The Australian Defence Force is inviting former foreign military personnel to apply for roles it says cannot be filled here.
The scheme is attracting huge interest overseas with officers tempted by the higher pay and the ADF's offer to cover relocations costs.
Vacancies in the Australian army range from surveillance and field artillery specialists to intelligence and military police officers while the Royal Australian Navy is inviting serving or recently discharged officers and sailors with expertise in maritime warfare.
"The introduction of the three Hobart-class air warfare destroyers from 2014 also demands skill sets not available in the RAN, including AEGIS weapons-system experience," it said.
US military publications have seized on the ADF overseas recruitment offers.
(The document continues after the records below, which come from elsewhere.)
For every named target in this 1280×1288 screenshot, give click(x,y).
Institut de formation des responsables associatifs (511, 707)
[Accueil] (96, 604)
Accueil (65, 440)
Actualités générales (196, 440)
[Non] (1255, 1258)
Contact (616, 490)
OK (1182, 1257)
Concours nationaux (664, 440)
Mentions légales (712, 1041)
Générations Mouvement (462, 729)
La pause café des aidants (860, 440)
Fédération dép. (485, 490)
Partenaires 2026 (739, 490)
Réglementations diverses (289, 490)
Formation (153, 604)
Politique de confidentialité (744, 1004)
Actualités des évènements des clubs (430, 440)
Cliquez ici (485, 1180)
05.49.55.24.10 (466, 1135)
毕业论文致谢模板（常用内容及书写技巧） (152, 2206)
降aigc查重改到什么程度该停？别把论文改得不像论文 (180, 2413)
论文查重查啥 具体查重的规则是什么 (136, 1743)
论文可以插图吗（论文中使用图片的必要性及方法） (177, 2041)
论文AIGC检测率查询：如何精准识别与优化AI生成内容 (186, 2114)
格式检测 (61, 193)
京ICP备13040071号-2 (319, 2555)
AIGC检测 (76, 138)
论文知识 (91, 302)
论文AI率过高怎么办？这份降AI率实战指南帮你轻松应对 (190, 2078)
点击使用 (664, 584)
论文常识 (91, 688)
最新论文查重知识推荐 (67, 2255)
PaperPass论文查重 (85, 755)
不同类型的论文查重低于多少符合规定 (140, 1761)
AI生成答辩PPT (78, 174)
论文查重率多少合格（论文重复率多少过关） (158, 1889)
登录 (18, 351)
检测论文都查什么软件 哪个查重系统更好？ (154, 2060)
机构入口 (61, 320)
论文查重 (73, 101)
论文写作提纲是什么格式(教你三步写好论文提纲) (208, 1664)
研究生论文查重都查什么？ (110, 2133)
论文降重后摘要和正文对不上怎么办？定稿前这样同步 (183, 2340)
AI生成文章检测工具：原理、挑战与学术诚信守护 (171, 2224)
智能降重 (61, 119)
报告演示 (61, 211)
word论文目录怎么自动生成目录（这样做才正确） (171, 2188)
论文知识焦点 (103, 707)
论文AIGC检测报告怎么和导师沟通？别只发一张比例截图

The latest Stars and Stripes edition highlighted the often-improved pay rates Down Under.The Royal Australian Air Force wants overseas fighter pilots and qualified test pilots with fixed wing, multi-engine aircraft experience.
The annual base pay for an E-5 staff sergeant with six-years experience in the US was $31,946 compared with $57,277 here.
An O-3 captain with six years experience earned $63,263, compared with $66,417 in the ADF.
An ADF spokesman said the scheme was opened to all countries and aimed to address capability shortfalls that could not be satisfied in the short term through standard recruitment. "Overseas candidates bring skills and attributes to the Australian Defence Force that will strengthen its overall operation and success rate," he said.
The army has so far hired 507 overseas recruits in the past four years and the RAAF has enlisted 107.
The spokesman said overseas recruits received the same pay as Australian officers with the ADF paying their relocation costs.
Squadron Leader Bart Langland joined the RAAF four years ago as a fighter pilot instructor after 20 years in the US Air Force and encouraged others to follow suit.
"While flying for a major US airline, I heard from another pilot that Australia was a fantastic place to live and work," he said.
"The ADF website listed a need for fighter pilots who could teach, so I filed an EOI with the RAAF.
"I wanted the opportunity to fly and teach again in fighter jets."
The F-16 and U2 spy plane pilot now trains young Australian pilots at RAAF Base Williamtown.